The War Novel
June 13, 2023. Along the Chesapeake and Ohio Canal
There’s something so … unprincipled about World War One, I realize on my run.
I’m listening to The Fall of Giants by Ken Follett, a sprawling novel that tracks members of early 20th century nations steeped in lust and anguish and war. Before this novel, all the books backgrounded by war that I’ve read revolve around WWII and the Holocaust. And outside of being the first novel I’ve read about World War One, The Fall of Giants is also my first “war novel”. The books I’ve read about WWII — Slaughterhouse 5 and Maus and The Book Thief, among others — are not war novels, as much as The Old Man and the Sea is not a fishing tutorial. From them, I’ve learned of evil and trauma and death. I’ve learned nothing of war except its capability to create evil and trauma and death. But Follett’s novel is thick with war. It seethes with Obstinate Generals and Capricious Politicians and Hardened Soldiers and Forlorn Wives. With paragraphs scouting out war tactics and political power struggles, the book tries to chip at my eternal incomprehension of this dirty little game we play.

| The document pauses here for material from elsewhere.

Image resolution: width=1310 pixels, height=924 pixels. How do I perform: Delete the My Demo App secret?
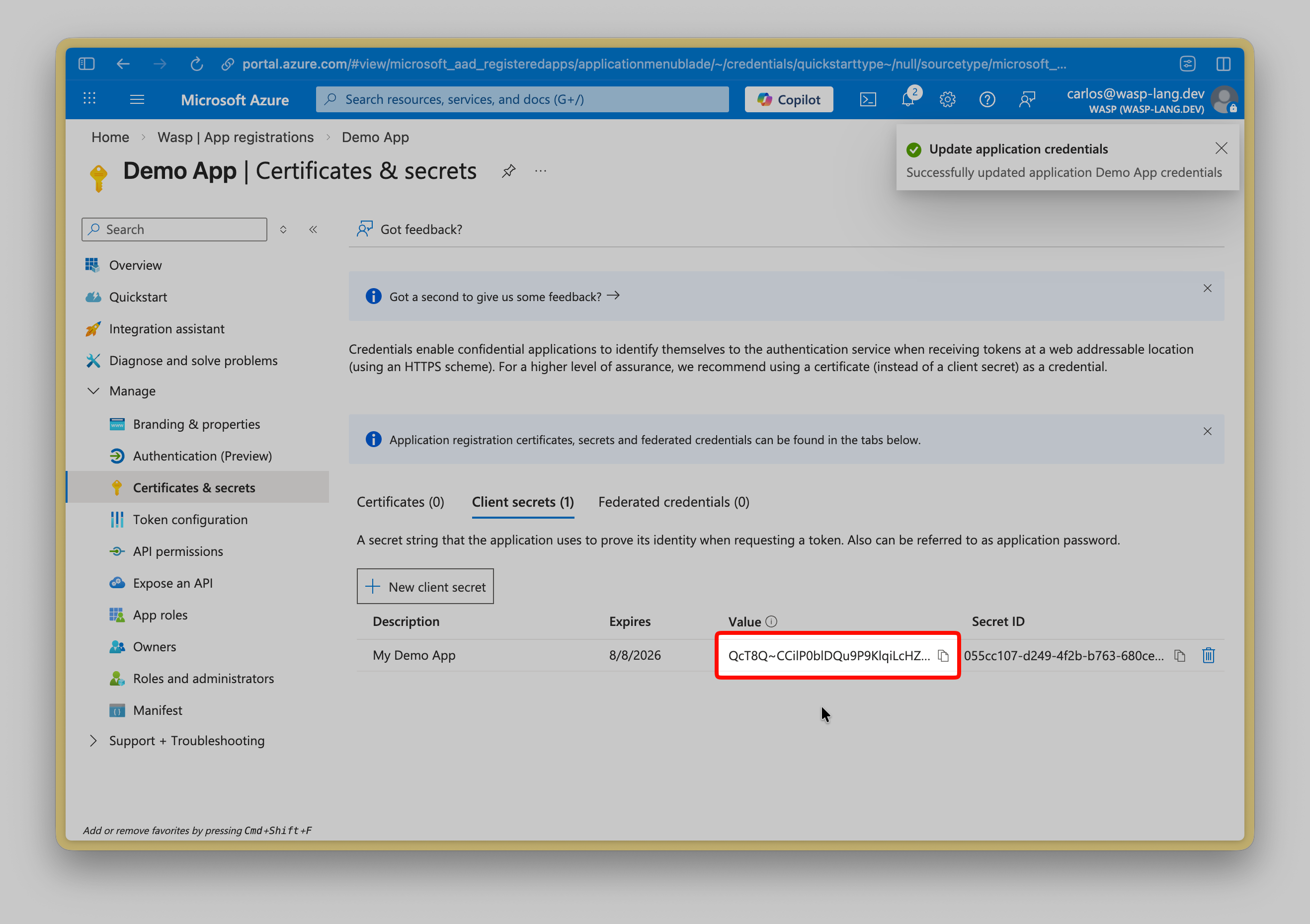click(1209, 655)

This war novel distinction feels tied to the nature of the two world wars. Despite the world finding out about the Holocaust ex-ante, history novelizes the Allies’ war effort against Hitler in biblical parlance. Indeed, in this script, Hitler is Satan, Auschwitz is Hell, and Roosevelt/Churchill are alternatively cast as Jesus. So: WWII is meaningful. Few wars can lay such a claim — its predecessor certainly cannot. The trenches, filled with human rot, stagnate romantic notions of valiance and heroism. There’s no divine interference. It’s just clay people beating themselves back into the earth.
But there’s one image from the retched Great War that honors our clay origins. It’s 1914. Winter has scabbed the scars that sweep across the French and German fronts. Men arise from Mother Earth’s wounds and stumble across her pimples to meet on a browned sea of tranquility. The blood-soaked ground beneath their feet is laden with bullets sent for their friends heads. Even years later, these men will see Death in their sleep.
But today, it’s Christmas.
Soldiers exchange unintelligible season’s greetings, their tongues slipping over broken speech, their ears straining for familiar syllables. The curse of Babel endures but the men pay it no mind. They trade instead in the languages of humanity: smiles, hugs, presents. And, soccer. The men wallop and cheer and shit-talk, scrambling over land littered by remnants of their dead comrades. A friendly game wins over the deadly one.
It’s a human moment. There’s no God, no Satan. When these men sing hymns, they call to a lord who has long abandoned them.